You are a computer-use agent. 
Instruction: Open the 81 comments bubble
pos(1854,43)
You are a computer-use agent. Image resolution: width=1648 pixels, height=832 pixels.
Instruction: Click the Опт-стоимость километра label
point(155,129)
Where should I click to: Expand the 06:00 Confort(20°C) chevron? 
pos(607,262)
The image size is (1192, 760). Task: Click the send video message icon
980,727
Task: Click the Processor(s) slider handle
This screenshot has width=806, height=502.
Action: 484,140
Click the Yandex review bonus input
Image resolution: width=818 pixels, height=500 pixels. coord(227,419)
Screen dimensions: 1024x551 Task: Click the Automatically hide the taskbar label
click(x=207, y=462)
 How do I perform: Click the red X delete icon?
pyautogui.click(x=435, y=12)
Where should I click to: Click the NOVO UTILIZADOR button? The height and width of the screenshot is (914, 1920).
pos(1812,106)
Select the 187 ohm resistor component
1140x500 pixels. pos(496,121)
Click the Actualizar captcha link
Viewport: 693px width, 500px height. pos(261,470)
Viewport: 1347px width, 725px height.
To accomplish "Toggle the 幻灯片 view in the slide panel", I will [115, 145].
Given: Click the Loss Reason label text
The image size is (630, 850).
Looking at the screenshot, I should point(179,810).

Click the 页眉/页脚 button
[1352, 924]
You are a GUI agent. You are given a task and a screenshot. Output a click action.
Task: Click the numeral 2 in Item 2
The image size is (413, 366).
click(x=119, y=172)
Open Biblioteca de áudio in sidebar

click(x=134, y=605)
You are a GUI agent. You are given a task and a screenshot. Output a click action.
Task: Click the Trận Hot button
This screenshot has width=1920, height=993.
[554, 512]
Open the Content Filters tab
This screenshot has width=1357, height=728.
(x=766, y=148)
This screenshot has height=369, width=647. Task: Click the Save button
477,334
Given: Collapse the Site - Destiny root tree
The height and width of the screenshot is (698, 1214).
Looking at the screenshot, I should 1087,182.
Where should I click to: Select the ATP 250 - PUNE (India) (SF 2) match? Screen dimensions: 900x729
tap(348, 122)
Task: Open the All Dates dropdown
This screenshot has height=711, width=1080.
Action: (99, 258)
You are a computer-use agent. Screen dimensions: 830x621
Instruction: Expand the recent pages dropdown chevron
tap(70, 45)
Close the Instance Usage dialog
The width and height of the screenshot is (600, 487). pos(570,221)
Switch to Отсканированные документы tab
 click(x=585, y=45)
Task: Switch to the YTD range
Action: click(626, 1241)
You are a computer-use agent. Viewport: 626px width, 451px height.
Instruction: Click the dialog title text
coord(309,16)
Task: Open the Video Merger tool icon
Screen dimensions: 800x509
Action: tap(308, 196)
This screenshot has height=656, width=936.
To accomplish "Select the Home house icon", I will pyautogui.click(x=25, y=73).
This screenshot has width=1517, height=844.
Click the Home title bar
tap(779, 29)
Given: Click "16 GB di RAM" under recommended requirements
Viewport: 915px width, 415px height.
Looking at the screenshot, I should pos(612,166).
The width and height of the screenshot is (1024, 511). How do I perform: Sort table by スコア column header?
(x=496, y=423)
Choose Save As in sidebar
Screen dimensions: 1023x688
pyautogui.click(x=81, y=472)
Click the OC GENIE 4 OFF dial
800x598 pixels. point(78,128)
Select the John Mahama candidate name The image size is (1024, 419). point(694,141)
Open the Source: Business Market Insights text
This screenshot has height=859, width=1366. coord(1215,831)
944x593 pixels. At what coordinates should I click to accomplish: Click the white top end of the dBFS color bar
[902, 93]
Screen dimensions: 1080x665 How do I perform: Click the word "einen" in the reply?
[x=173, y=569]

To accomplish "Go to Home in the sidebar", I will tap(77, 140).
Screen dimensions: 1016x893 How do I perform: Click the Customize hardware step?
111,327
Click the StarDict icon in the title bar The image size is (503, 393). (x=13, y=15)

> [Action item]
Please give a word-for-word repetition of the lines from the one containing "Screen dimensions: 1080x665" through the last line of the data above, including both, and nothing besides.

> [Exercise response]
Screen dimensions: 1080x665 How do I perform: Click the word "einen" in the reply?
[x=173, y=569]

To accomplish "Go to Home in the sidebar", I will tap(77, 140).
Screen dimensions: 1016x893 How do I perform: Click the Customize hardware step?
111,327
Click the StarDict icon in the title bar The image size is (503, 393). (x=13, y=15)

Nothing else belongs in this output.